Jet engines are things few of us want to talk about or think about generally. Much better when they’re boring because they just work flawlessly, first time, every time. What’s to talk about? But a certain route to water-cooler topicality is to explode and burn while attached to the wing of a huge airliner full of passengers 10,000 metres above the sea. Gets tongues wagging.
We surveyed 1,500 people across Australia and firstly asked them to rate a range of airlines according to their perception of how safe they are. Qantas can take some heart from this with 69% rating them either quite safe or very safe. Before they open champagne in the boardroom however, they might note that of the six rival airlines we asked people to rate, three of them ranked higher than Qantas. And the strongest score - 83% rating it safe - went to their pesky rival Virgin Blue.
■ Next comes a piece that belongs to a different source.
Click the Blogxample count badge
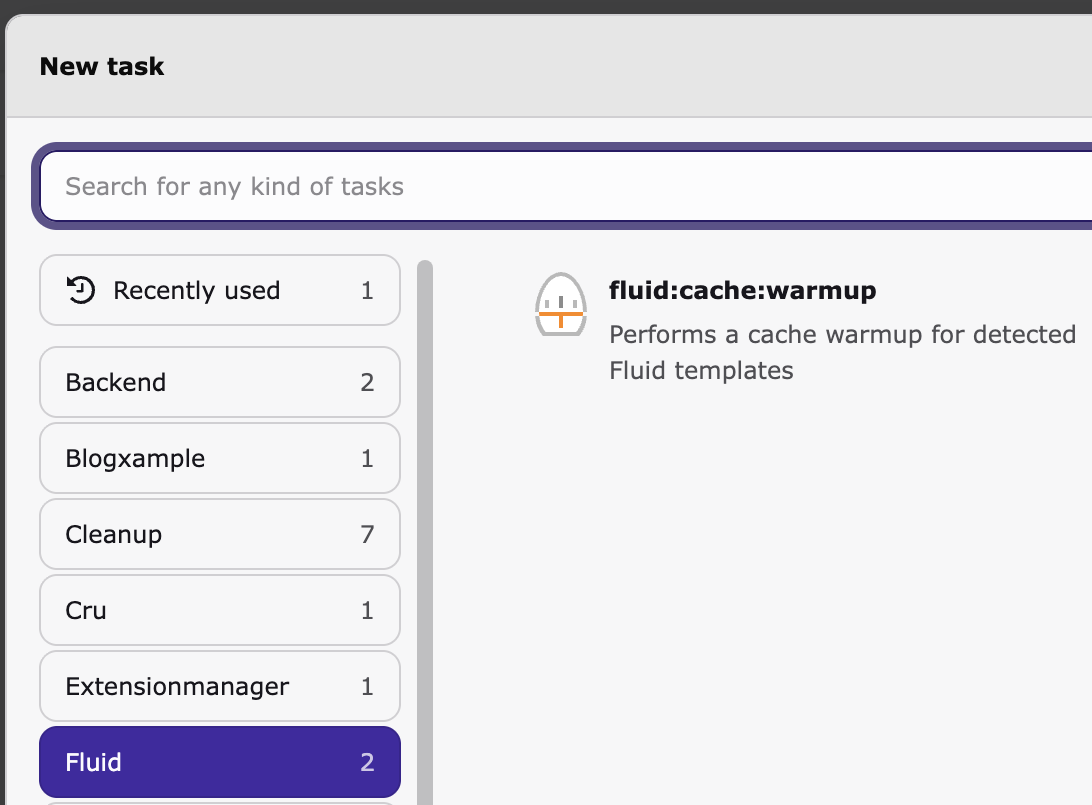The height and width of the screenshot is (805, 1092). tap(367, 458)
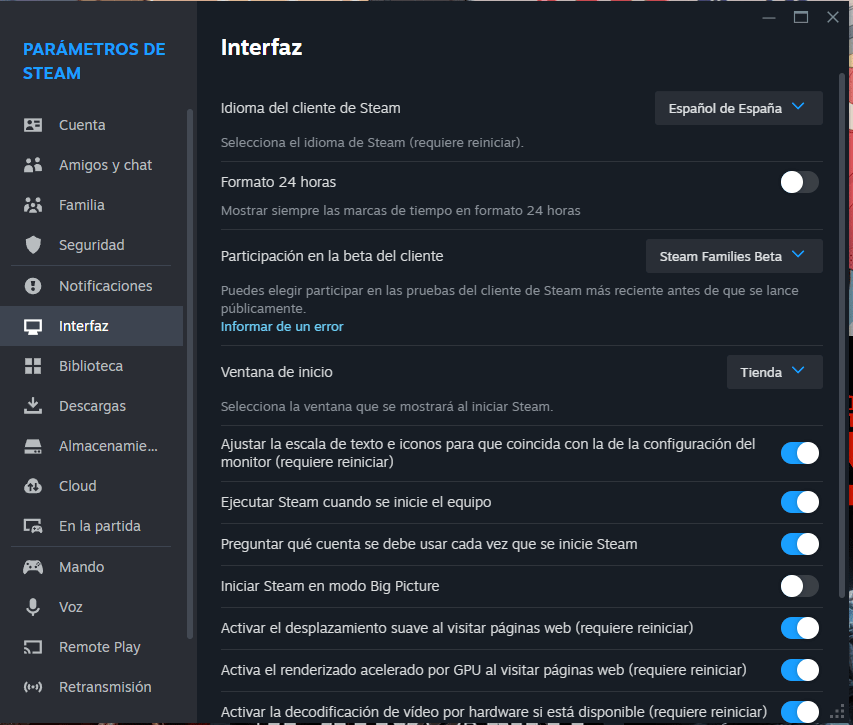Click the settings panel vertical scrollbar
Viewport: 853px width, 725px height.
tap(842, 334)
There is another irritating dashboard alarm flashing in the negative responses to this question. For five of the six airlines, the proportions of people rating them quite unsafe or very unsafe ranged between 3% and 6%. The standout was (sound intermittent siren) Qantas – 21% of respondents felt it was unsafe.
Next we asked people outright whether the recent problems had affected their confidence in our national flagship airline. Only a minority of respondents said the incidents had not affected their confidence in Qantas at all, with 40% saying they had reduced it a little and a further 25% saying they had reduced it a lot. Overall, 65% less confident in the Red Roo than before.
We also asked what people thought of the expanding competition on overseas routes with the entry of new players such as the recently announced alliance of Virgin Blue and Etihad. Australians are keen travellers and pretty savvy about looking for value. A resounding 67% thought new competitors will improve things for those heading OS.
And lastly we asked whether the recent woes would make people more likely to choose a rival carrier over once trusty old Qantas. Almost half (48%) said the incidents would make no difference, but the 41% who said they would make them more likely to choose another carrier set off the last warning light on the console. That cockpit must look like a disco by now.
On these results, the appropriate disposition for Qantas senior management about now would be both alert and alarmed. Put the fire out, give everyone a drink. Panic never helps.